### What to do
Print the data that follows again, keeping every line exact.

### Stored dataset items

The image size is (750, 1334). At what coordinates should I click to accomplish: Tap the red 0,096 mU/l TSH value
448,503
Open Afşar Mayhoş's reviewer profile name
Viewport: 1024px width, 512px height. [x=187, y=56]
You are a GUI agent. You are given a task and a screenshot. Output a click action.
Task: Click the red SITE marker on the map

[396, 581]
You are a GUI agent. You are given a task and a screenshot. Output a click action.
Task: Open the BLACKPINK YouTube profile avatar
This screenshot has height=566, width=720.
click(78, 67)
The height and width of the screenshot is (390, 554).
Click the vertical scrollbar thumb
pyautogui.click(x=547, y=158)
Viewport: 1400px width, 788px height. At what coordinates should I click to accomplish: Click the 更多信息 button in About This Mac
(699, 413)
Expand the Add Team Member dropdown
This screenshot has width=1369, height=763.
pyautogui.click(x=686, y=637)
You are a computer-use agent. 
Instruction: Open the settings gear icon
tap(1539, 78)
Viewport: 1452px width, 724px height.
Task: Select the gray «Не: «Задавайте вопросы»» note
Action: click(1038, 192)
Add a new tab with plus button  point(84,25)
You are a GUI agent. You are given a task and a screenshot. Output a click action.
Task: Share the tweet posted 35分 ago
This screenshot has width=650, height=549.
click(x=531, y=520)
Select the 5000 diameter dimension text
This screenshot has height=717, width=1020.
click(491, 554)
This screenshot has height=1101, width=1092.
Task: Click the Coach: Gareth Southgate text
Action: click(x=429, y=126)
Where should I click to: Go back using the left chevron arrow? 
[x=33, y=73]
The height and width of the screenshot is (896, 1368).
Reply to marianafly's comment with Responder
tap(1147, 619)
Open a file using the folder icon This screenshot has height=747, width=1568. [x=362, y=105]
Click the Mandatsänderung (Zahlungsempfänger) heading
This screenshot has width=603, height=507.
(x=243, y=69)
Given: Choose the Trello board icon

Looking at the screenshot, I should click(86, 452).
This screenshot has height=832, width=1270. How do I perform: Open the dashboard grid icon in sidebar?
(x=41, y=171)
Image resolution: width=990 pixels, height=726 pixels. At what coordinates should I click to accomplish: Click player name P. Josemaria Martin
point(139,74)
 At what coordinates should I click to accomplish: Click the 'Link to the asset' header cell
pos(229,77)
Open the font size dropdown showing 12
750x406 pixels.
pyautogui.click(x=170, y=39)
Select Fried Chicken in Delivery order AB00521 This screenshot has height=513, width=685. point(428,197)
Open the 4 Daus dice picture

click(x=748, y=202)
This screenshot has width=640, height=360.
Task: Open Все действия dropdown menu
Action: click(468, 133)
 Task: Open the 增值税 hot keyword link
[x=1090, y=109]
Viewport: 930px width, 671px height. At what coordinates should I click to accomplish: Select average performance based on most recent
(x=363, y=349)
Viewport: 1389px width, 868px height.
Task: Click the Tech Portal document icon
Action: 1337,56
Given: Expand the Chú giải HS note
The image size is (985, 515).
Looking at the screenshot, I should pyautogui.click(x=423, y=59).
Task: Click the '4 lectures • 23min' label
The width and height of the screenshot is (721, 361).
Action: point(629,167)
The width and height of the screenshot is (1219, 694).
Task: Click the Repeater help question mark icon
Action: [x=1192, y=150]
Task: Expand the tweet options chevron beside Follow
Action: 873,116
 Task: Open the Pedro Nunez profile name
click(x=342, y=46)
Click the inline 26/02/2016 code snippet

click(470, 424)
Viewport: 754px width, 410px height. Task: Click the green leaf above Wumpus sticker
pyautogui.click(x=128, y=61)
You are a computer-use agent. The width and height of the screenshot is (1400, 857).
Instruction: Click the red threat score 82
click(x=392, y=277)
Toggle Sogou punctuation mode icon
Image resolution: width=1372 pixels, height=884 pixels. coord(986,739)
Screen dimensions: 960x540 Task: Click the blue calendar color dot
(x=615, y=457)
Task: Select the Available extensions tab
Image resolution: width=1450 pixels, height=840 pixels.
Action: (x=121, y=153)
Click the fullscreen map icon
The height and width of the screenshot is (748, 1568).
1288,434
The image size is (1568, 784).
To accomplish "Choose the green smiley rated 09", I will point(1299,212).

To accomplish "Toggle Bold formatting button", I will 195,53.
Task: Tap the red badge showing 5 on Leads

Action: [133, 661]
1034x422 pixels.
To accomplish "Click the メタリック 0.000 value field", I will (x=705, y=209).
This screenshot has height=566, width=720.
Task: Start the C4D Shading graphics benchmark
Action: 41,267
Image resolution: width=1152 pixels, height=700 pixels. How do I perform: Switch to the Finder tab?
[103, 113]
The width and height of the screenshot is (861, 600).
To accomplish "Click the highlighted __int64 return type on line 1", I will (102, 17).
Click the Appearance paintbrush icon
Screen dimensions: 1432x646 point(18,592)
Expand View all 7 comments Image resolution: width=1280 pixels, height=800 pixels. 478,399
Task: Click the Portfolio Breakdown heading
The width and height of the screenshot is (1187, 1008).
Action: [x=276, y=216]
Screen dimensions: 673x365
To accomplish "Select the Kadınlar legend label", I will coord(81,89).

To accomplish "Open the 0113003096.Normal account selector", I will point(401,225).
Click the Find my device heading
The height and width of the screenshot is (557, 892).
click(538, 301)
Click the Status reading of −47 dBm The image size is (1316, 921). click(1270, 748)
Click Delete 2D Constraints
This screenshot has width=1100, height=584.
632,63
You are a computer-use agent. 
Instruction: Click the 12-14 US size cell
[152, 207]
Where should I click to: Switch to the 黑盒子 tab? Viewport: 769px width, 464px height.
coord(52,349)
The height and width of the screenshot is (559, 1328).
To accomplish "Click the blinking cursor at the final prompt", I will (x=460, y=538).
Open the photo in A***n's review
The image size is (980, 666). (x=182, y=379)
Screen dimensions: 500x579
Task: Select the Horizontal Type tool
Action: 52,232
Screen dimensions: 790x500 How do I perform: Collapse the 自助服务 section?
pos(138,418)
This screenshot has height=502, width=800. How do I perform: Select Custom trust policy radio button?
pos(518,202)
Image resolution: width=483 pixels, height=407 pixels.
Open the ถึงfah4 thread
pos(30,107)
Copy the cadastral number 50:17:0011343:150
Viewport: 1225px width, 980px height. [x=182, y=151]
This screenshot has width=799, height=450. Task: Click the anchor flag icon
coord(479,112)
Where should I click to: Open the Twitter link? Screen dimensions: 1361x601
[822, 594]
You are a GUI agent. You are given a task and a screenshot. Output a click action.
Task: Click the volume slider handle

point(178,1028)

### Problem solution
The image size is (750, 1334). At what coordinates should I click to accomplish: Tap the red 0,096 mU/l TSH value
448,503
Open Afşar Mayhoş's reviewer profile name
Viewport: 1024px width, 512px height. [x=187, y=56]
You are a GUI agent. You are given a task and a screenshot. Output a click action.
Task: Click the red SITE marker on the map

[396, 581]
You are a GUI agent. You are given a task and a screenshot. Output a click action.
Task: Open the BLACKPINK YouTube profile avatar
This screenshot has height=566, width=720.
click(78, 67)
The height and width of the screenshot is (390, 554).
Click the vertical scrollbar thumb
pyautogui.click(x=547, y=158)
Viewport: 1400px width, 788px height. At what coordinates should I click to accomplish: Click the 更多信息 button in About This Mac
(699, 413)
Expand the Add Team Member dropdown
This screenshot has width=1369, height=763.
pyautogui.click(x=686, y=637)
You are a computer-use agent. 
Instruction: Open the settings gear icon
tap(1539, 78)
Viewport: 1452px width, 724px height.
Task: Select the gray «Не: «Задавайте вопросы»» note
Action: click(1038, 192)
Add a new tab with plus button  point(84,25)
You are a GUI agent. You are given a task and a screenshot. Output a click action.
Task: Share the tweet posted 35分 ago
This screenshot has width=650, height=549.
click(x=531, y=520)
Select the 5000 diameter dimension text
This screenshot has height=717, width=1020.
click(491, 554)
This screenshot has height=1101, width=1092.
Task: Click the Coach: Gareth Southgate text
Action: click(x=429, y=126)
Where should I click to: Go back using the left chevron arrow? 
[x=33, y=73]
The height and width of the screenshot is (896, 1368).
Reply to marianafly's comment with Responder
tap(1147, 619)
Open a file using the folder icon This screenshot has height=747, width=1568. [x=362, y=105]
Click the Mandatsänderung (Zahlungsempfänger) heading
This screenshot has width=603, height=507.
(x=243, y=69)
Given: Choose the Trello board icon

Looking at the screenshot, I should click(86, 452).
This screenshot has height=832, width=1270. How do I perform: Open the dashboard grid icon in sidebar?
(x=41, y=171)
Image resolution: width=990 pixels, height=726 pixels. At what coordinates should I click to accomplish: Click player name P. Josemaria Martin
point(139,74)
 At what coordinates should I click to accomplish: Click the 'Link to the asset' header cell
pos(229,77)
Open the font size dropdown showing 12
750x406 pixels.
pyautogui.click(x=170, y=39)
Select Fried Chicken in Delivery order AB00521 This screenshot has height=513, width=685. point(428,197)
Open the 4 Daus dice picture

click(x=748, y=202)
This screenshot has width=640, height=360.
Task: Open Все действия dropdown menu
Action: click(468, 133)
 Task: Open the 增值税 hot keyword link
[x=1090, y=109]
Viewport: 930px width, 671px height. At what coordinates should I click to accomplish: Select average performance based on most recent
(x=363, y=349)
Viewport: 1389px width, 868px height.
Task: Click the Tech Portal document icon
Action: 1337,56
Given: Expand the Chú giải HS note
The image size is (985, 515).
Looking at the screenshot, I should pyautogui.click(x=423, y=59).
Task: Click the '4 lectures • 23min' label
The width and height of the screenshot is (721, 361).
Action: point(629,167)
The width and height of the screenshot is (1219, 694).
Task: Click the Repeater help question mark icon
Action: [x=1192, y=150]
Task: Expand the tweet options chevron beside Follow
Action: 873,116
 Task: Open the Pedro Nunez profile name
click(x=342, y=46)
Click the inline 26/02/2016 code snippet

click(470, 424)
Viewport: 754px width, 410px height. Task: Click the green leaf above Wumpus sticker
pyautogui.click(x=128, y=61)
You are a computer-use agent. The width and height of the screenshot is (1400, 857).
Instruction: Click the red threat score 82
click(x=392, y=277)
Toggle Sogou punctuation mode icon
Image resolution: width=1372 pixels, height=884 pixels. coord(986,739)
Screen dimensions: 960x540 Task: Click the blue calendar color dot
(x=615, y=457)
Task: Select the Available extensions tab
Image resolution: width=1450 pixels, height=840 pixels.
Action: (x=121, y=153)
Click the fullscreen map icon
The height and width of the screenshot is (748, 1568).
1288,434
The image size is (1568, 784).
To accomplish "Choose the green smiley rated 09", I will point(1299,212).

To accomplish "Toggle Bold formatting button", I will 195,53.
Task: Tap the red badge showing 5 on Leads

Action: [133, 661]
1034x422 pixels.
To accomplish "Click the メタリック 0.000 value field", I will (x=705, y=209).
This screenshot has height=566, width=720.
Task: Start the C4D Shading graphics benchmark
Action: 41,267
Image resolution: width=1152 pixels, height=700 pixels. How do I perform: Switch to the Finder tab?
[103, 113]
The width and height of the screenshot is (861, 600).
To accomplish "Click the highlighted __int64 return type on line 1", I will (102, 17).
Click the Appearance paintbrush icon
Screen dimensions: 1432x646 point(18,592)
Expand View all 7 comments Image resolution: width=1280 pixels, height=800 pixels. 478,399
Task: Click the Portfolio Breakdown heading
The width and height of the screenshot is (1187, 1008).
Action: [x=276, y=216]
Screen dimensions: 673x365
To accomplish "Select the Kadınlar legend label", I will coord(81,89).

To accomplish "Open the 0113003096.Normal account selector", I will point(401,225).
Click the Find my device heading
The height and width of the screenshot is (557, 892).
click(538, 301)
Click the Status reading of −47 dBm The image size is (1316, 921). click(1270, 748)
Click Delete 2D Constraints
This screenshot has width=1100, height=584.
632,63
You are a computer-use agent. 
Instruction: Click the 12-14 US size cell
[152, 207]
Where should I click to: Switch to the 黑盒子 tab? Viewport: 769px width, 464px height.
coord(52,349)
The height and width of the screenshot is (559, 1328).
To accomplish "Click the blinking cursor at the final prompt", I will (x=460, y=538).
Open the photo in A***n's review
The image size is (980, 666). (x=182, y=379)
Screen dimensions: 500x579
Task: Select the Horizontal Type tool
Action: 52,232
Screen dimensions: 790x500 How do I perform: Collapse the 自助服务 section?
pos(138,418)
This screenshot has height=502, width=800. How do I perform: Select Custom trust policy radio button?
pos(518,202)
Image resolution: width=483 pixels, height=407 pixels.
Open the ถึงfah4 thread
pos(30,107)
Copy the cadastral number 50:17:0011343:150
Viewport: 1225px width, 980px height. [x=182, y=151]
This screenshot has width=799, height=450. Task: Click the anchor flag icon
coord(479,112)
Where should I click to: Open the Twitter link? Screen dimensions: 1361x601
[822, 594]
You are a GUI agent. You are given a task and a screenshot. Output a click action.
Task: Click the volume slider handle

point(178,1028)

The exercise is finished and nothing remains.